You don't need God to tell you what is right and what is wrong.

Morality is born into you - look at the love a child has for its parents - and the love a mother feels for her child, even though the child is a drain on resources and energy.

Of course, I'm not saying that God didn't wire us that way. I just don't believe that you need some sort of religion to tell you what to do and what to believe.

I've always been a fan of direct mystical experience - and mass marketed religion like that of the dominionists and evangelicals is merely a warped, fallible human interpretation of divinity - which is why it has overseen so many atrocities.

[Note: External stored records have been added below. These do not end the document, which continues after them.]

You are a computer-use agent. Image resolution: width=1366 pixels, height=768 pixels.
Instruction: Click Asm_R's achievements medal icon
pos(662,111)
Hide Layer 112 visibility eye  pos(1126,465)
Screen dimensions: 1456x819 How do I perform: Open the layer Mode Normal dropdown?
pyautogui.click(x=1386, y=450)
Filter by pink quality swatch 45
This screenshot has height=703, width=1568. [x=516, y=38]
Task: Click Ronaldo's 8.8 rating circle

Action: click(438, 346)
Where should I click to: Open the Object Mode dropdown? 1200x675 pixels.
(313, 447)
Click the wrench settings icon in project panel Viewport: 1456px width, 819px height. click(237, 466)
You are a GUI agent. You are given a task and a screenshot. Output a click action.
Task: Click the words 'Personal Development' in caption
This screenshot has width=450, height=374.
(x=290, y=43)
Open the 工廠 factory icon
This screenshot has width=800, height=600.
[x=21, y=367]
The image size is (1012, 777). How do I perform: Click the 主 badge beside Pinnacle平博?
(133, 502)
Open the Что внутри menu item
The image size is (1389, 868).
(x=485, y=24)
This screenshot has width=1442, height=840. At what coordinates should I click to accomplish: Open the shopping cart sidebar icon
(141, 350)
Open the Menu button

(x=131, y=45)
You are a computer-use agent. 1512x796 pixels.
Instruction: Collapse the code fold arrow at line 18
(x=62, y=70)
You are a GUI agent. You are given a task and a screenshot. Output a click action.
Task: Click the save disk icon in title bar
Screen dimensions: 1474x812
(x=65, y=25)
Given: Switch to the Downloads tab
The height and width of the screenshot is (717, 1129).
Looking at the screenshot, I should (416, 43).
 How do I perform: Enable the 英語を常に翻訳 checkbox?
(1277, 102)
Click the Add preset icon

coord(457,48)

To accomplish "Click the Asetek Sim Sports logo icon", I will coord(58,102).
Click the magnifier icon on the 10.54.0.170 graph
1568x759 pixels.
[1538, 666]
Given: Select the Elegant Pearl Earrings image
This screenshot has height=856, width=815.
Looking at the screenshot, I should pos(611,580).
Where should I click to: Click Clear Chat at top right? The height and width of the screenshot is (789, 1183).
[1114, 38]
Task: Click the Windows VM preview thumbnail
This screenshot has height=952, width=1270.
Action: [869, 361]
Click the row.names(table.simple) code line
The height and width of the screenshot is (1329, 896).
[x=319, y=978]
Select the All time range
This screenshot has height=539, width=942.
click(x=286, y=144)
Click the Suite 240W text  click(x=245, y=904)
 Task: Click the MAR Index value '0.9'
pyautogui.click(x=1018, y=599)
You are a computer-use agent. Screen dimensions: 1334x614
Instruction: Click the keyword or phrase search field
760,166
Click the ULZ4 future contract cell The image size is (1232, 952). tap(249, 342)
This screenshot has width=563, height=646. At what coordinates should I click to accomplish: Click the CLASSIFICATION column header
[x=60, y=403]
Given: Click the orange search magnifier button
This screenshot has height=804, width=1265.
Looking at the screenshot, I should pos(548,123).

When it comes to the environment, cold calculated self interest could be a motivator as well. The mass extinction on this planet will fuck with everyone, even rich Americans. We are already seeing the effects in our lives, and our children will see atrocities that we haven't imagined yet. If technology continues on the path its following, these atrocities will be televised and burned into their consciousness, just like 9/11 - replayed over and over again because no one can stop watching and there's advertising to sell.

But I digress.

Anonymous said...

"If technology continues on the path its following, these atrocities will be televised and burned into their consciousness, just like 9/11 - replayed over and over again because no one can stop watching and there's advertising to sell"

(so much for inherent morality ;) )


But, yes--if community-thinking wasn't natural, we wouldn't have so many religious people, eh?